The Greek term for the lord is Ba’al. Why have we associated it with our Adonai? Adonai, translated from Hebrew to Greek is Lord but the Greek root is Ba’al. Let me just share a bit of what Wikipedia has to say about this: “Baal, or Baʽal, was a title and honorific meaning “owner”, “lord” in the Northwest Semitic languages spoken in the Levant during antiquity. From its use among people, it came to be applied to gods. Scholars previously associated the theonym with solar cults and with a variety of unrelated patron deities but inscriptions have shown that the name Ba’al was particularly associated with the storm and fertility god Hadad and his local manifestations. The Hebrew Bible includes the use of the term in reference to various Levantine deities, often with application towards Hadad, who was decried as a false god. That use was taken over into Christianity and Islam, sometimes under the form Beelzebub in demonology.”

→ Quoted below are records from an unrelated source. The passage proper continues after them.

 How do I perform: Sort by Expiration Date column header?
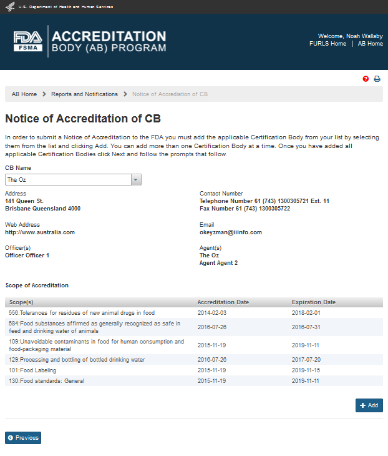tap(313, 302)
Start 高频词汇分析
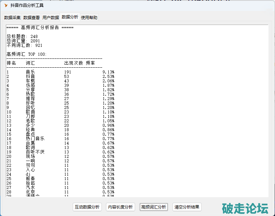275x216 pixels. [154, 207]
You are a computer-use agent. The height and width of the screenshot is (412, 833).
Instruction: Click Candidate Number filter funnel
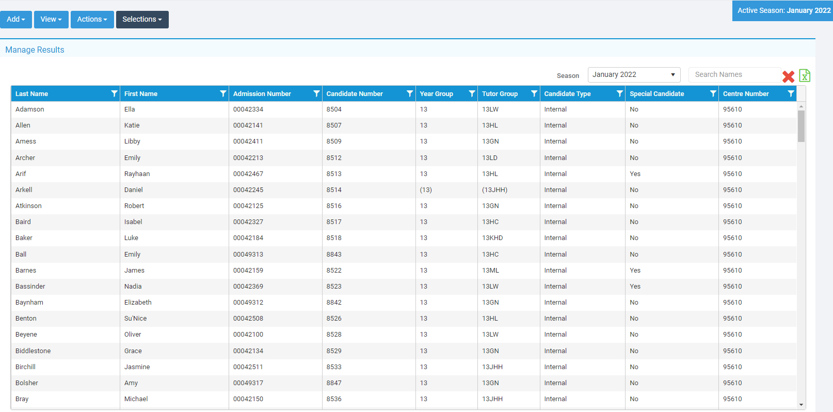tap(410, 93)
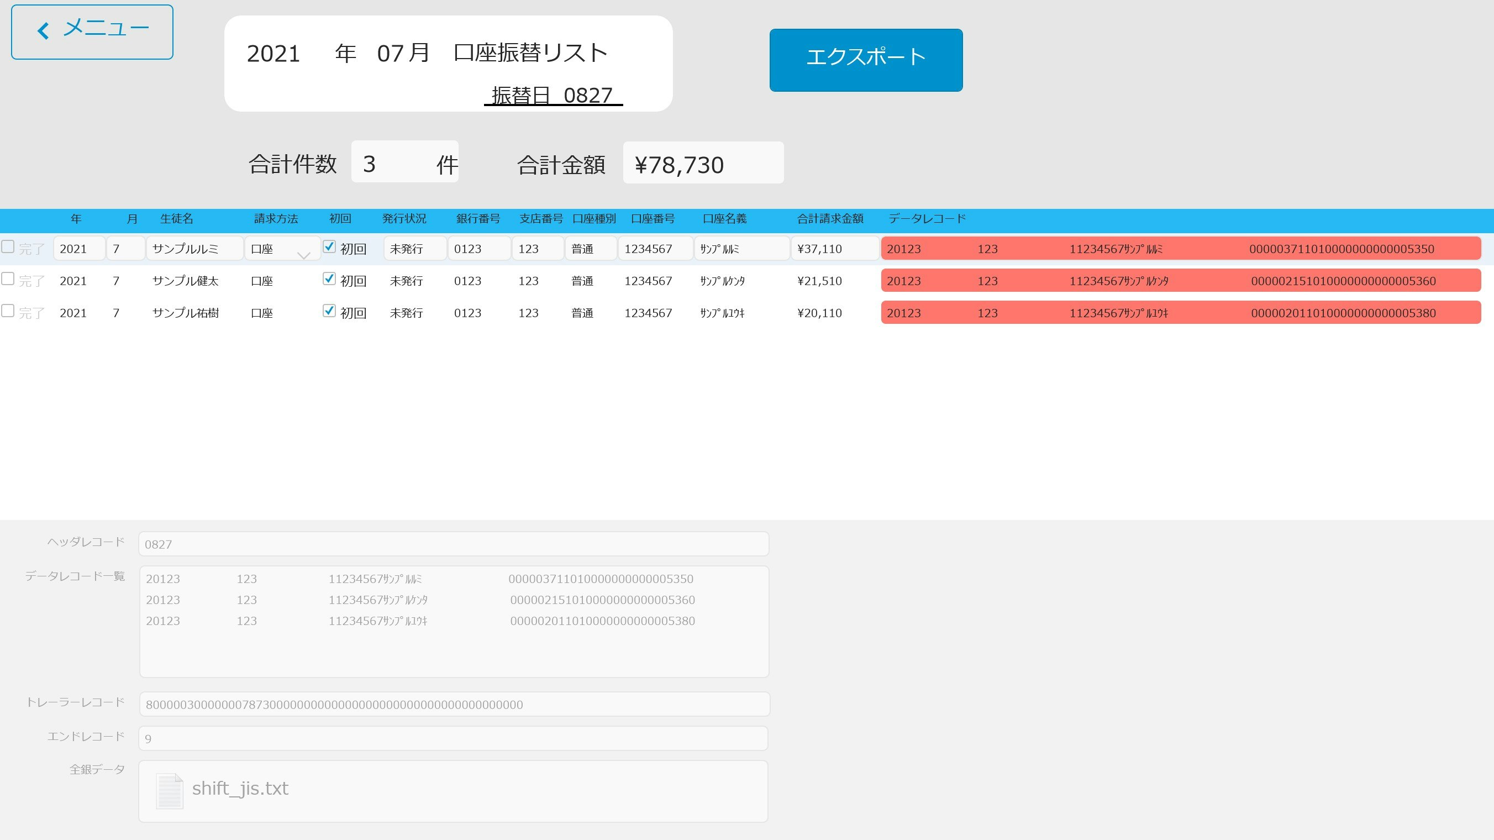
Task: Uncheck 初回 for サンプル祐樹 row
Action: (x=329, y=311)
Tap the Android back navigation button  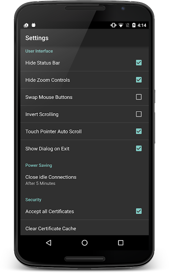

Knowing that we are to hold the name of our El which is commonly translated God in reverence, why are we so accustomed to the Greek forms? What does the Word of El Shaddai have to say on the matter?
“And in all that I have said to you take heed. And make no mention of the name of other mighty ones, let it not be heard from your mouth.” Exodus 23:13
“So as not to go in among these nations, these who remain among you. And make no mention of the name of their mighty ones, nor swear by, nor serve them nor bow down to them. But cling to YHWH your Elohim, as you have done this day.” Joshua 23:7-8
“The sorrows of those who run after another one are increased; I would not pour out their drink offerings of blood, Nor take up their names on my lips.” Psalms 16:4
i am not sure what i think of all this . . . However, for as much as i can, i am going to use the Hebrew names, as this is how YHWH introduced Himself to us and hasn’t, anywhere i can find, changed it. Let me know what you think!